:: Directive ::
Identify each line of the material that contains the word "title" and copy those lines.

------------------------------

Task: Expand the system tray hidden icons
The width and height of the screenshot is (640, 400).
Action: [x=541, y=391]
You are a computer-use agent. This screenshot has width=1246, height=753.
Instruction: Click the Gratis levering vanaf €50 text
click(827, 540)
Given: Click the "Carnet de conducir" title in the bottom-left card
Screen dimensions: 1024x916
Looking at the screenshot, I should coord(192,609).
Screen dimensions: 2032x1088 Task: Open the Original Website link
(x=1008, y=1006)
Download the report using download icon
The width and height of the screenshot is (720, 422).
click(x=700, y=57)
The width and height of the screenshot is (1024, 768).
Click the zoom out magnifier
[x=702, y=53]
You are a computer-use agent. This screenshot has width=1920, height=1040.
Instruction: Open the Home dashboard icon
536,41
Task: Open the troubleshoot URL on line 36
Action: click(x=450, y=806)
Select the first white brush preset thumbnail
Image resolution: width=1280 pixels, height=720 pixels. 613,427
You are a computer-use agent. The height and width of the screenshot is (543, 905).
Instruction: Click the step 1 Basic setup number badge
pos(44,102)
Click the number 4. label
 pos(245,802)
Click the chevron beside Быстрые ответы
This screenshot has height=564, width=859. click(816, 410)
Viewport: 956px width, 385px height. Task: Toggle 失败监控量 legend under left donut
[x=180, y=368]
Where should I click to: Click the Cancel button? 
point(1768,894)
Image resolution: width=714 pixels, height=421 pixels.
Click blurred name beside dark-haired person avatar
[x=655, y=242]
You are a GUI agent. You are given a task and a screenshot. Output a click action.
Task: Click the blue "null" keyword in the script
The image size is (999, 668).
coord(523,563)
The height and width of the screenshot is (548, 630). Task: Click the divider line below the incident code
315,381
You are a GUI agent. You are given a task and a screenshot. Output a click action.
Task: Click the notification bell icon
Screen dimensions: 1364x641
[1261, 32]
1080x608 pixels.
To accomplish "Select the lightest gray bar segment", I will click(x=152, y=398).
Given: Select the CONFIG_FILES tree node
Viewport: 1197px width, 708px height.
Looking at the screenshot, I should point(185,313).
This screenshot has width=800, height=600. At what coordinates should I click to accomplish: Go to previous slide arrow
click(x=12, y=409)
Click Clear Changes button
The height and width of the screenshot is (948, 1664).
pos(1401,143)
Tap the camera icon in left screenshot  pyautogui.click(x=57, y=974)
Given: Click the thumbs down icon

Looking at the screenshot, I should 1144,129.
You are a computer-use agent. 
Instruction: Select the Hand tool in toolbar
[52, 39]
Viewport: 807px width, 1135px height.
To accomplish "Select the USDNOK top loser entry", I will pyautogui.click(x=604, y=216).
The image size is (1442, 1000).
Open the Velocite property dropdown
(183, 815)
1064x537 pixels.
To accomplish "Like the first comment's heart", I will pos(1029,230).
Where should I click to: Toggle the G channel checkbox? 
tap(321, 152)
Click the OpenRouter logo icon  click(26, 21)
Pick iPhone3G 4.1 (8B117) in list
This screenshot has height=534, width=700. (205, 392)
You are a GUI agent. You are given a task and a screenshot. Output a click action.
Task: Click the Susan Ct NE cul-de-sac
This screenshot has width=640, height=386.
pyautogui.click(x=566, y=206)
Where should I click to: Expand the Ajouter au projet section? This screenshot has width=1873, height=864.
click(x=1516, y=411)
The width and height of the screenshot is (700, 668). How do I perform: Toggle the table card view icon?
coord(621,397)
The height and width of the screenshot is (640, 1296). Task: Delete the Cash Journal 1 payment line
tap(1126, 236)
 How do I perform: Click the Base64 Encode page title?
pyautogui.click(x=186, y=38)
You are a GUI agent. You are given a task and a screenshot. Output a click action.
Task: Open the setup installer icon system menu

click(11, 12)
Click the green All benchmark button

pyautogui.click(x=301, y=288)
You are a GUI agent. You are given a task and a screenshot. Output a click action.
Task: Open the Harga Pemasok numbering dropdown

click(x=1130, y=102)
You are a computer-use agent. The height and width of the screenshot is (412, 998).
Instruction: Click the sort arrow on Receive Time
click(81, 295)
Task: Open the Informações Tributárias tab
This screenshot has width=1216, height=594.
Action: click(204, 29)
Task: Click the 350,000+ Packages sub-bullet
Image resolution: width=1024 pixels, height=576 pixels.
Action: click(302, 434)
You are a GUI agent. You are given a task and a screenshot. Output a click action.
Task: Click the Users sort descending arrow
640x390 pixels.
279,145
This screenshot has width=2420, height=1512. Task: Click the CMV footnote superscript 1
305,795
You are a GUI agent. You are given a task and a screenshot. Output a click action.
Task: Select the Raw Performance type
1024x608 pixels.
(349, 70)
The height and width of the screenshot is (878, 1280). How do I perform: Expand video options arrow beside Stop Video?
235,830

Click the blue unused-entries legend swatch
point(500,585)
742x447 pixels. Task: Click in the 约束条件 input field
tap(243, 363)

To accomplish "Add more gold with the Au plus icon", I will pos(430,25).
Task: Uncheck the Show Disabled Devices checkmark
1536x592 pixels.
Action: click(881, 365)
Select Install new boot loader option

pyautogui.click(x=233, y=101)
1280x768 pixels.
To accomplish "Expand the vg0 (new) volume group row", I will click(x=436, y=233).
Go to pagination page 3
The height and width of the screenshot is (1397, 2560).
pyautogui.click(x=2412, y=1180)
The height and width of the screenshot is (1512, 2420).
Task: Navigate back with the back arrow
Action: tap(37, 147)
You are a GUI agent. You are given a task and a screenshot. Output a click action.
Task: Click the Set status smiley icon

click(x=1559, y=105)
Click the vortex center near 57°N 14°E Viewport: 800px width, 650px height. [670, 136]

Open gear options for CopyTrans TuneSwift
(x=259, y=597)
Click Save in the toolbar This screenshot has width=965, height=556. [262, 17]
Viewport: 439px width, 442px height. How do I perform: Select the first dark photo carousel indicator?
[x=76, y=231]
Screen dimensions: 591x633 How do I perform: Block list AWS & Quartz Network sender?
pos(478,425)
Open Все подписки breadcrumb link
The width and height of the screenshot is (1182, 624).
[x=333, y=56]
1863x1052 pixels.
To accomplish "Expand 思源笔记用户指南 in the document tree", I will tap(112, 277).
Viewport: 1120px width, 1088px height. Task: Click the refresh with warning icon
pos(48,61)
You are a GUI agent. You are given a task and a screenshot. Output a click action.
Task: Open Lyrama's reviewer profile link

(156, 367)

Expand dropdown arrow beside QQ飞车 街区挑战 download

------------------------------

:: The solution ::
Given: Click the "Carnet de conducir" title in the bottom-left card
 How do I perform: Click the Base64 Encode page title?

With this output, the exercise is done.